The allocated register index is not consistent with what we defined: r[0-3] should be consecutive according to our CUDA code but it is compiled to R7, R9, R8, R10 in this piece of code, which is not consecutive. Let alone the compiler will use more registers to represent the same variable or reuse the same register… All of these things are out of controll.

It seems the only solution is to patch the SASS code? Are there any mannuals for learning it?

SASS is not intended to be directly end-user patchable, or modifiable using NVIDIA provided tools. There is no NVIDIA provided SASS assembler, for example. There are assemblers that have been created by others, these will probably require some practice and expertise to use, and may not give you the results that you want, all things considered.

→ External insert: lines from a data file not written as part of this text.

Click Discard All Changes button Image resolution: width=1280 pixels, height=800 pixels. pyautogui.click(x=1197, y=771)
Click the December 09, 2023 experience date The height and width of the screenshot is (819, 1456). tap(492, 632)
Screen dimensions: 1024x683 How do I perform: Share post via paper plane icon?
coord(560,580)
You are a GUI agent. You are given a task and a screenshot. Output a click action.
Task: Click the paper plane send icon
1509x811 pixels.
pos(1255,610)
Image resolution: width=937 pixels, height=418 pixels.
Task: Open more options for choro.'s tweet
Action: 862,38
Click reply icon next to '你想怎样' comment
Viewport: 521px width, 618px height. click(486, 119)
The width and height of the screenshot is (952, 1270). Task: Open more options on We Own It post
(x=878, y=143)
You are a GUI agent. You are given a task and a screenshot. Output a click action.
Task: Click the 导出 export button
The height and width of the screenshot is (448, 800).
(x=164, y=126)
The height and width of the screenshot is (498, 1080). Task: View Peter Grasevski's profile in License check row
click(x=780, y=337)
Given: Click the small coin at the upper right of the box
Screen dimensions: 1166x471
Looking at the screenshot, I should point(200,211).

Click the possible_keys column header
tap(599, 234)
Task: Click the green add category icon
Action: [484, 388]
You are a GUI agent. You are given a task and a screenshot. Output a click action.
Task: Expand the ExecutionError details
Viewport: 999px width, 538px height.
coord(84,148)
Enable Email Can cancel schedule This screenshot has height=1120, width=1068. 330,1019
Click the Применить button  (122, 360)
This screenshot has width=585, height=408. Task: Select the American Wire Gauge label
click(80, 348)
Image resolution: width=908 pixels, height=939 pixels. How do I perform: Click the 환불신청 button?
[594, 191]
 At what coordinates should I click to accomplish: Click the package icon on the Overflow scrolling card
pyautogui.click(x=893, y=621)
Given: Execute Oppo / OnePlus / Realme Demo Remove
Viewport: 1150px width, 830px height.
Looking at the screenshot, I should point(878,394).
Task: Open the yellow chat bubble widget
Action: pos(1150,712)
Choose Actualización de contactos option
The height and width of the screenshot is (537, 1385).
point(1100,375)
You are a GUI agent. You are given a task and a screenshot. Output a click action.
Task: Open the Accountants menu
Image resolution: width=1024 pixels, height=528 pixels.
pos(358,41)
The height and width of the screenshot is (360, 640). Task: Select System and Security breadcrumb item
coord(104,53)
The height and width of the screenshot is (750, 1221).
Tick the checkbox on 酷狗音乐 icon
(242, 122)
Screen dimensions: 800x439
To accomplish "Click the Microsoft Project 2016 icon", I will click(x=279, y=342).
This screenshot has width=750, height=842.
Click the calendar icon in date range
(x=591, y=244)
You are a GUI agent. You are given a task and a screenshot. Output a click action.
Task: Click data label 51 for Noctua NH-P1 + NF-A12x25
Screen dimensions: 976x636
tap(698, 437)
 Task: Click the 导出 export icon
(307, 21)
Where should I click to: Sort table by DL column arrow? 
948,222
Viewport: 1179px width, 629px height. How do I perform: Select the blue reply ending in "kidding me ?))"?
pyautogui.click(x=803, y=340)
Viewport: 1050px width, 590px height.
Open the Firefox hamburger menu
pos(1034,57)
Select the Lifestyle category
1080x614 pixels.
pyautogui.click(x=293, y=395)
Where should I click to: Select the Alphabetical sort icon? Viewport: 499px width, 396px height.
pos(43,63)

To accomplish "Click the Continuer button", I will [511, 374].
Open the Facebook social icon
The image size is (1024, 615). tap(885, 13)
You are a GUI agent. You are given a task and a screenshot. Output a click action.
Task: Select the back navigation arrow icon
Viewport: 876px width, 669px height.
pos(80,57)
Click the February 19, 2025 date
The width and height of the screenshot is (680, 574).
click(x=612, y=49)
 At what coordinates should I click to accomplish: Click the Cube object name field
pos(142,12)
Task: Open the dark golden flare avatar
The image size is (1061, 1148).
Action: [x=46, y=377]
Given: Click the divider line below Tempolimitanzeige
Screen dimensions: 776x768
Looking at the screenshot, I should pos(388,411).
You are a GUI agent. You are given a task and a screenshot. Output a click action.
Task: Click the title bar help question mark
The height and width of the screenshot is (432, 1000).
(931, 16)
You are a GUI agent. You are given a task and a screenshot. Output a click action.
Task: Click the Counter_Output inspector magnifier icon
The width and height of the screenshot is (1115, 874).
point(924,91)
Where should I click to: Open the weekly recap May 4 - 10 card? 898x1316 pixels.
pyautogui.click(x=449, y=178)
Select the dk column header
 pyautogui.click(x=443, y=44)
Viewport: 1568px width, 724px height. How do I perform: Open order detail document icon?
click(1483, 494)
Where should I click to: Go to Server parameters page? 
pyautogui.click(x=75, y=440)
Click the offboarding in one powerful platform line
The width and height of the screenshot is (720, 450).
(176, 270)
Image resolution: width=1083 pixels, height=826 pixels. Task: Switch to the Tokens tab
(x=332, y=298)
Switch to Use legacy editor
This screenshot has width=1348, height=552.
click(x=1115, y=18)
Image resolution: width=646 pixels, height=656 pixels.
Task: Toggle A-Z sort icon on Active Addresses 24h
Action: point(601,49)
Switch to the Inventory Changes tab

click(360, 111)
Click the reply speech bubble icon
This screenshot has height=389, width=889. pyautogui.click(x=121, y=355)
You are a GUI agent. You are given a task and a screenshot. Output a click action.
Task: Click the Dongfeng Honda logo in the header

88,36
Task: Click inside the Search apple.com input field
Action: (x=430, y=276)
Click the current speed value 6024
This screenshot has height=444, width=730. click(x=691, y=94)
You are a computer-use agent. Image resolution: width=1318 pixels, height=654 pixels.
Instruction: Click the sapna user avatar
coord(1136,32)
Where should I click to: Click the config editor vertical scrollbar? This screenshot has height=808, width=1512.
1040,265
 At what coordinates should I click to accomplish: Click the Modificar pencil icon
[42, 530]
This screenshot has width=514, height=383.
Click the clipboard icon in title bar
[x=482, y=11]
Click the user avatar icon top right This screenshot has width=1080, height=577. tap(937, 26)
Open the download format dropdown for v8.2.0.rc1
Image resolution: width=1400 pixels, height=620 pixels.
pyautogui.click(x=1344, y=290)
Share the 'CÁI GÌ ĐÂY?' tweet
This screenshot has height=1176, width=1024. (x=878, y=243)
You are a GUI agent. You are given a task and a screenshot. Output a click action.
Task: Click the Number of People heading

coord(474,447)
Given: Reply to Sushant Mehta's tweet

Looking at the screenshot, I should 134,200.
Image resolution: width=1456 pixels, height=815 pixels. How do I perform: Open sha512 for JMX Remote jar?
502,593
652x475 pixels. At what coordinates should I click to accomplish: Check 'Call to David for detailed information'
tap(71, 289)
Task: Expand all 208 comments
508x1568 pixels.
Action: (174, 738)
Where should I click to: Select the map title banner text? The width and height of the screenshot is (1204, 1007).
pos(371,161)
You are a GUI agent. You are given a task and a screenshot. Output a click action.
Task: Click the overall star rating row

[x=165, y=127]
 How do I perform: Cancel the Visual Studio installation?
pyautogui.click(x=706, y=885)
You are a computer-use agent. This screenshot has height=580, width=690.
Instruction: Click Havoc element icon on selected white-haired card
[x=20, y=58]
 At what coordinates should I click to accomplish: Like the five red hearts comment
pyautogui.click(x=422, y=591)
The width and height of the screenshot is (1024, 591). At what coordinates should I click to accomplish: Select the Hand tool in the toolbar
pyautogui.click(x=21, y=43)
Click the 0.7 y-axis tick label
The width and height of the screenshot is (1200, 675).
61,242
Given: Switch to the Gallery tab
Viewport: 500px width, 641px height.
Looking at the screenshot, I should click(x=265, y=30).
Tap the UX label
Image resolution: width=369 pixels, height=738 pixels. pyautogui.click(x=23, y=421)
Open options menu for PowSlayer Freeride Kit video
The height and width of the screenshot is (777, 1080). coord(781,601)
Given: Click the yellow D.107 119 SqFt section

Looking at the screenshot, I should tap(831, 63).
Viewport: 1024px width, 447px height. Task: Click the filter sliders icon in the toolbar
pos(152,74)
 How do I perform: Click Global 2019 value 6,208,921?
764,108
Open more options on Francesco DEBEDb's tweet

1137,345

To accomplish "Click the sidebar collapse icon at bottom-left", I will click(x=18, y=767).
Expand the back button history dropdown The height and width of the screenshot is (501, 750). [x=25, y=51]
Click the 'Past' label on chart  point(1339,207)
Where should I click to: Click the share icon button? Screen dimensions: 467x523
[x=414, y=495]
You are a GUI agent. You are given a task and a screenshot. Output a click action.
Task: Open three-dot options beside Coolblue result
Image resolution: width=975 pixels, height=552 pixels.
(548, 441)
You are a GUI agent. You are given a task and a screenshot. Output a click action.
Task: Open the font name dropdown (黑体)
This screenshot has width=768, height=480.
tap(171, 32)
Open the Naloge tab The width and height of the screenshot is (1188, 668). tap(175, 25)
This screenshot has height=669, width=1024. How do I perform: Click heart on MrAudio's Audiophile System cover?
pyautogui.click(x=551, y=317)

You cannot simultaneously prevent the ptxas tool from doing its work to prevent reordering, while at the same time get all the compiler benefits towards optimization and performance.

1 Like

For that often the trick with using a loop helps. With it the registers can be reused.
You could alternatively also try, whether you get better results with PTX inline assembly.
The PTX abstract machine has an infinite amount of registers, so normal C++ code is typically compiled to write to each register only once (except in e.g. the loop case mentioned above).
With PTX code you can directly repeat the register number giving a stronger hint to the assembler.
Also try to limit maxrregcount to a good fit for the number of registers you want to use.

The situation is really not ideal for low-level control.

You can access a pair of variables as 64-bit values (e.g. with reinterpret_cast) in (not known by the assembler) unreached code, e.g. as long long int, double or as pointer. With it you force the assembler to create a consecutive pair of registers with the first register having an even register number. With it you can control the two register banks. In your own code you still access them as single 32-bit registers.
(But there is no final guarantee that ptxas does not add MOV instructions to copy the registers in the end.)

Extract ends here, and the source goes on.